Location
- 65-75 Ross River Road Townsville, Queensland Australia
- Coordinates: 19°17′37″S 146°47′24″E﻿ / ﻿19.29361°S 146.79000°E

Information
- Type: Systemic primary school
- Motto: Love is Service
- Religious affiliation: Catholic Diocese of Townsville
- Denomination: Roman Catholicism
- Patron saint: Mary MacKillop
- Established: 1924; 102 years ago
- Principal: Tracy Nuttall
- Enrolment: 360 (2023)
- Website: Official site

= St Joseph's Catholic School, Mundingburra =

Primary school in Queensland, Australia

St Joseph's Catholic School is an independent Roman Catholic co-educational primary school, located in the Townsville suburb of Mundingburra, Queensland, Australia. It is administered by the Queensland Catholic Education Commission, with an enrolment of 360 students and a teaching staff of 29, as of 2023. The school serves students from Prep to Year 6, and is part of the Roman Catholic Diocese of Townsville.

== History ==
The school was established 1 January 1924, and in 1936, it opened next door to the state school.
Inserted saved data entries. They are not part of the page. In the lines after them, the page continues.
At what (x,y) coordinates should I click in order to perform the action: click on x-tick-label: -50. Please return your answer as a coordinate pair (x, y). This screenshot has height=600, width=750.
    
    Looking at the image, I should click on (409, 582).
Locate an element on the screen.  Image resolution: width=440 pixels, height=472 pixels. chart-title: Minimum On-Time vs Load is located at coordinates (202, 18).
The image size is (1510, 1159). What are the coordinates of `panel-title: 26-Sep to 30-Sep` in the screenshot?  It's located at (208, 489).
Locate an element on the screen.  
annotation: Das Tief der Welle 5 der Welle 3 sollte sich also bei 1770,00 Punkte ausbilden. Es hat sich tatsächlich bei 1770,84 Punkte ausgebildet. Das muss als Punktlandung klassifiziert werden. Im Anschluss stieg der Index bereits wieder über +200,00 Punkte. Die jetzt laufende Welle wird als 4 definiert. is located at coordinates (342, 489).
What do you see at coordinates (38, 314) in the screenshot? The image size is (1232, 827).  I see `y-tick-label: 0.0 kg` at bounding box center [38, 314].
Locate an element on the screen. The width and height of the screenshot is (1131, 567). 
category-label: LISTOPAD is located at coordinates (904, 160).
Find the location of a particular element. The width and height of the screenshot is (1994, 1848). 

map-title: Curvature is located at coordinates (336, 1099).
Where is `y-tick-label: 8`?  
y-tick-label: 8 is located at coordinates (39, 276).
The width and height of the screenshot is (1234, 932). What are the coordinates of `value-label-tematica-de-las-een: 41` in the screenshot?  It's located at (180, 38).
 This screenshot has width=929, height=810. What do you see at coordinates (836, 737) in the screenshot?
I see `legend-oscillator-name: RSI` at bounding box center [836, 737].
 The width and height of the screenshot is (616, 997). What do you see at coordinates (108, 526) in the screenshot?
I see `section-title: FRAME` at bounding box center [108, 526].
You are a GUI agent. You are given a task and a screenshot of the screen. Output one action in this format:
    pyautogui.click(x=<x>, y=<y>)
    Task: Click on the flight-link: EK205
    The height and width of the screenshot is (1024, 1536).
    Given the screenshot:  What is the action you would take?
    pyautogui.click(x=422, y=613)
Justen Shawn Orford, a previous principal of the school, was fired in 2021, after being arrested for numerous child exploitation charges, which he pleaded guilty to in September 2023.

== Demographics ==
In 2023, the school had a student enrollment of 360 with 29 teachers (22.6 full-time equivalent) and 21 non-teaching staff (15.1 full-time equivalent). Female enrollments consisted of 188 students and Male enrollments consisted of 172 students; Indigenous enrollments accounted for a total of 6% and 7% of students had a language background other than English.